SET EXERCISE: Gather every line from the items below that contains the word "Expand".

___ RECORD SET

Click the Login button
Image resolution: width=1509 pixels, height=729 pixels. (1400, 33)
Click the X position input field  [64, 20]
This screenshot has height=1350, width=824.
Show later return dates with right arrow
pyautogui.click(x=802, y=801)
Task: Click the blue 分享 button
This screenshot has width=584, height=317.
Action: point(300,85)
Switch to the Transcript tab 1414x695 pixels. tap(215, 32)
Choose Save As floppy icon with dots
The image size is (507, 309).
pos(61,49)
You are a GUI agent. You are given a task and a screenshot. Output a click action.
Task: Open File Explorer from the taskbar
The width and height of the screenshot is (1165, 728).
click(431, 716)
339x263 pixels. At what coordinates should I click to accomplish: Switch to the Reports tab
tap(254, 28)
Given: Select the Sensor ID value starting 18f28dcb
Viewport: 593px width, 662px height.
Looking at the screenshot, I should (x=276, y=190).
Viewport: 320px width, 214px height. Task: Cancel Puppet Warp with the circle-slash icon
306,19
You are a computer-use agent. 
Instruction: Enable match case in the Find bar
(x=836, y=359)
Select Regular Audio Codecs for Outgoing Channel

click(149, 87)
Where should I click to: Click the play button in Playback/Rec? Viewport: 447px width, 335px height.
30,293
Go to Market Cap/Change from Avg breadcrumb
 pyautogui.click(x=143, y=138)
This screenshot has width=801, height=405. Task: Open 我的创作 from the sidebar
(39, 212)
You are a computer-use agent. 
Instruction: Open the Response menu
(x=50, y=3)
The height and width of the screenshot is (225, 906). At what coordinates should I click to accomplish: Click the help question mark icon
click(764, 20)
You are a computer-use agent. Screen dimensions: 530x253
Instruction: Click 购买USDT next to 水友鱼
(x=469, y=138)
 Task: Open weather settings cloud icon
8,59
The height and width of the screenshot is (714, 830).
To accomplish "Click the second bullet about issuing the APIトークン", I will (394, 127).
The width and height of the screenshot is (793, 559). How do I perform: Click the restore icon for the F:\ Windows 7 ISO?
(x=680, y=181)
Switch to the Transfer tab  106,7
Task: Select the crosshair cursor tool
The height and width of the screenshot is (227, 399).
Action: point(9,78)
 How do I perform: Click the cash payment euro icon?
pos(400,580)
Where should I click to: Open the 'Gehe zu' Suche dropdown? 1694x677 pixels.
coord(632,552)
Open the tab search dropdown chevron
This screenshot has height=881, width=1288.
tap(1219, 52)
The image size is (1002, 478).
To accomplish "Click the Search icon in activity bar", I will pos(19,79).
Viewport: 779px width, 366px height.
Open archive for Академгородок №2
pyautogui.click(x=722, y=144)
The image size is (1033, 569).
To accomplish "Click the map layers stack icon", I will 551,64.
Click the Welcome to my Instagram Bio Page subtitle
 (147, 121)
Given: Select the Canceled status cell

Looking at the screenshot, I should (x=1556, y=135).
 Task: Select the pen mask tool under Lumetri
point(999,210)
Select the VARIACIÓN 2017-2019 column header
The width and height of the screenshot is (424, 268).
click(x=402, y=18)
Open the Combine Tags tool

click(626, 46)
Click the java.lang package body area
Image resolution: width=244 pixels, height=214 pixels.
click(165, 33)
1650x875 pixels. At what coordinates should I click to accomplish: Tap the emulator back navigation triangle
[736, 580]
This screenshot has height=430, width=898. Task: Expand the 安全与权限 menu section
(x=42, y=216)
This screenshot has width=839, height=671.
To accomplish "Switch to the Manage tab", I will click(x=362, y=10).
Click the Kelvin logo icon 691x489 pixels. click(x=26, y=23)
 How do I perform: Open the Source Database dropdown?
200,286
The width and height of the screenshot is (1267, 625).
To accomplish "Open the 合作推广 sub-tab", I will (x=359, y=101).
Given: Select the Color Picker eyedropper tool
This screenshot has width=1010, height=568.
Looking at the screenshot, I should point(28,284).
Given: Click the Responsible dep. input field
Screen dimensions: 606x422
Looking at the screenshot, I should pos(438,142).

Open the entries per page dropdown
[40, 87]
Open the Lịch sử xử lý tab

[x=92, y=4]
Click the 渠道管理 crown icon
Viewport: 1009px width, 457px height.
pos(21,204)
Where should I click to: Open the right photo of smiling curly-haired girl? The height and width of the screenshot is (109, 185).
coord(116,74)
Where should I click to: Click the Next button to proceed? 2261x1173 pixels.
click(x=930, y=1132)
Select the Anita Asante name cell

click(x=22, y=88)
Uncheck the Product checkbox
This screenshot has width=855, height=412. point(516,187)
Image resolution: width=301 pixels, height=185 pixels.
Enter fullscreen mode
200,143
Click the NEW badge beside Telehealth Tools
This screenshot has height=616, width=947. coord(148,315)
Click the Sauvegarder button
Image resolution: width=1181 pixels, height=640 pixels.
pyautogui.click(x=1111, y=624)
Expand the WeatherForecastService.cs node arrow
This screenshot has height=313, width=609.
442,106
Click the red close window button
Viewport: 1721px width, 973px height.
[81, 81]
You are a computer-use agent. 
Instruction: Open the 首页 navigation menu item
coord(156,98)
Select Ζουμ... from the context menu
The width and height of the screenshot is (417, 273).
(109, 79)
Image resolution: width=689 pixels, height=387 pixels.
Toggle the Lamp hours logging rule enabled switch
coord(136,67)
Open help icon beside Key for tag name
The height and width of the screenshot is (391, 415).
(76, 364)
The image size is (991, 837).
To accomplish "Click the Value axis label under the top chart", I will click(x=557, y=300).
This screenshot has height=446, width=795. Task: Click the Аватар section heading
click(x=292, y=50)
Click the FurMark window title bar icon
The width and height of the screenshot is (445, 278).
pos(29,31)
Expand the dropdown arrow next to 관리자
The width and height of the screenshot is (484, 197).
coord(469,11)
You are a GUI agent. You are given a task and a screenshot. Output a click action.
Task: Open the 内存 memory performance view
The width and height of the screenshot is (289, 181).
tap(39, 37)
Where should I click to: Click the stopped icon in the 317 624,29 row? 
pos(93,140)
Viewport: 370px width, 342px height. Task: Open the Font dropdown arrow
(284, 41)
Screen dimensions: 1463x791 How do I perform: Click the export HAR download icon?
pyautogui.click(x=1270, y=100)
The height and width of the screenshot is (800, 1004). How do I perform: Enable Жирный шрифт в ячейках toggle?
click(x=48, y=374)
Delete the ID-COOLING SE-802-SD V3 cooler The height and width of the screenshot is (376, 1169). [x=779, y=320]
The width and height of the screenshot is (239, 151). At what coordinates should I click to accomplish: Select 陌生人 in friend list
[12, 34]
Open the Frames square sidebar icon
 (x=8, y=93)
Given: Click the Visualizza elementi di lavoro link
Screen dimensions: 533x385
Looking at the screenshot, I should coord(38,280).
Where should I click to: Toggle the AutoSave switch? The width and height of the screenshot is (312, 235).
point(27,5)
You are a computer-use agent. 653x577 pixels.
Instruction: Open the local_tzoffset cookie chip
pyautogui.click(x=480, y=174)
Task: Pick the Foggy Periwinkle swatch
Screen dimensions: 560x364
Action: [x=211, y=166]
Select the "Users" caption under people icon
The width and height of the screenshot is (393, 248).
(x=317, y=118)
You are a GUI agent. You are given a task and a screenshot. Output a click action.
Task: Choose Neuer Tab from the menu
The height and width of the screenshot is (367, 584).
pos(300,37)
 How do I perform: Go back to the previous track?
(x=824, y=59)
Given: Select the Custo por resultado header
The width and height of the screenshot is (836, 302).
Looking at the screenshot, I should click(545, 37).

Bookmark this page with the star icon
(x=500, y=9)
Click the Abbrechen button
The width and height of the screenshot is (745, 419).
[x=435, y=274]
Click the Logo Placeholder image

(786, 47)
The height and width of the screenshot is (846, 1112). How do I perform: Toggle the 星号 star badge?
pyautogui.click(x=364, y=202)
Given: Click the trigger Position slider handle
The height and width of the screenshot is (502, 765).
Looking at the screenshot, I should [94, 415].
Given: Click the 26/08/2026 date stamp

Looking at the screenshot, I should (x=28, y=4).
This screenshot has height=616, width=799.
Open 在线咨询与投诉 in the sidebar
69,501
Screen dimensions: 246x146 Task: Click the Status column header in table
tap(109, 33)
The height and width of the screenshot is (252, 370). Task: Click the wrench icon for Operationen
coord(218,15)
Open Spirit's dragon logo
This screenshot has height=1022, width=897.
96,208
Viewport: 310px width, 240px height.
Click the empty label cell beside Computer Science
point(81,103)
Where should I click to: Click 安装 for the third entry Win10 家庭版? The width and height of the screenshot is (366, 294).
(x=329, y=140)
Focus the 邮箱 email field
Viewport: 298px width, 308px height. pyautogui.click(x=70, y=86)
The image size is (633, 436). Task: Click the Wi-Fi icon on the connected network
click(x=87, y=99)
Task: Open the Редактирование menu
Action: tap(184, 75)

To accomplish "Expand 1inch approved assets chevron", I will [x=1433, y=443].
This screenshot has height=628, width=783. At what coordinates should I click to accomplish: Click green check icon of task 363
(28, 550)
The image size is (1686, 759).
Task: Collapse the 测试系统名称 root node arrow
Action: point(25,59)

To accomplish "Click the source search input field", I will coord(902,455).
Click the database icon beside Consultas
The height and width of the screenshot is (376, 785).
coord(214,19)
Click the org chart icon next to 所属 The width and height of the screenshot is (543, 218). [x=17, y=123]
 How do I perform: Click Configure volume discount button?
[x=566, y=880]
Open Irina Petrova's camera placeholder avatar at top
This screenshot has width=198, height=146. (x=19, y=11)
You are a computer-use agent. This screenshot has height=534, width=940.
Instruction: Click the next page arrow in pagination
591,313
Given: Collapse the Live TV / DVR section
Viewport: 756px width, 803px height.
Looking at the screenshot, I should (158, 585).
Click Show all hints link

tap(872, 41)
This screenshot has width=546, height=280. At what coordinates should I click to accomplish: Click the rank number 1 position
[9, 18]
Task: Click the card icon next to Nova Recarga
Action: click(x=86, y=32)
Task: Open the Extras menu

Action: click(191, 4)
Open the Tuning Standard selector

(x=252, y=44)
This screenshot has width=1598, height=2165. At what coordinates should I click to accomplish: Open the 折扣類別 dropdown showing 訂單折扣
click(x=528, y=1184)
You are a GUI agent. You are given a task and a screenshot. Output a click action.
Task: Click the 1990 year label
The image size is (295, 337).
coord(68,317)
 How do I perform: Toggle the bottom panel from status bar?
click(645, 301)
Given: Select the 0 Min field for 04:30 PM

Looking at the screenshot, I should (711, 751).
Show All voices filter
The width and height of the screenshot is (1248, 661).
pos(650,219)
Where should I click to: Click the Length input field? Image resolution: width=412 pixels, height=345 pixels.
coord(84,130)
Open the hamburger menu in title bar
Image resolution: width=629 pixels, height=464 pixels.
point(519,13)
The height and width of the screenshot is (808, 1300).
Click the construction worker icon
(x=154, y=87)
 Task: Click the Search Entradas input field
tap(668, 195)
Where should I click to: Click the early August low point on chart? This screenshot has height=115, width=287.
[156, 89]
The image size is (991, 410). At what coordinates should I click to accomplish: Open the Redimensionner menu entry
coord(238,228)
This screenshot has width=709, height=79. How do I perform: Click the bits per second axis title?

______

RESULT FOR THIS TASK:
This screenshot has height=430, width=898. Task: Expand the 安全与权限 menu section
Expand the WeatherForecastService.cs node arrow
Expand the dropdown arrow next to 관리자
To accomplish "Expand 1inch approved assets chevron", I will [x=1433, y=443].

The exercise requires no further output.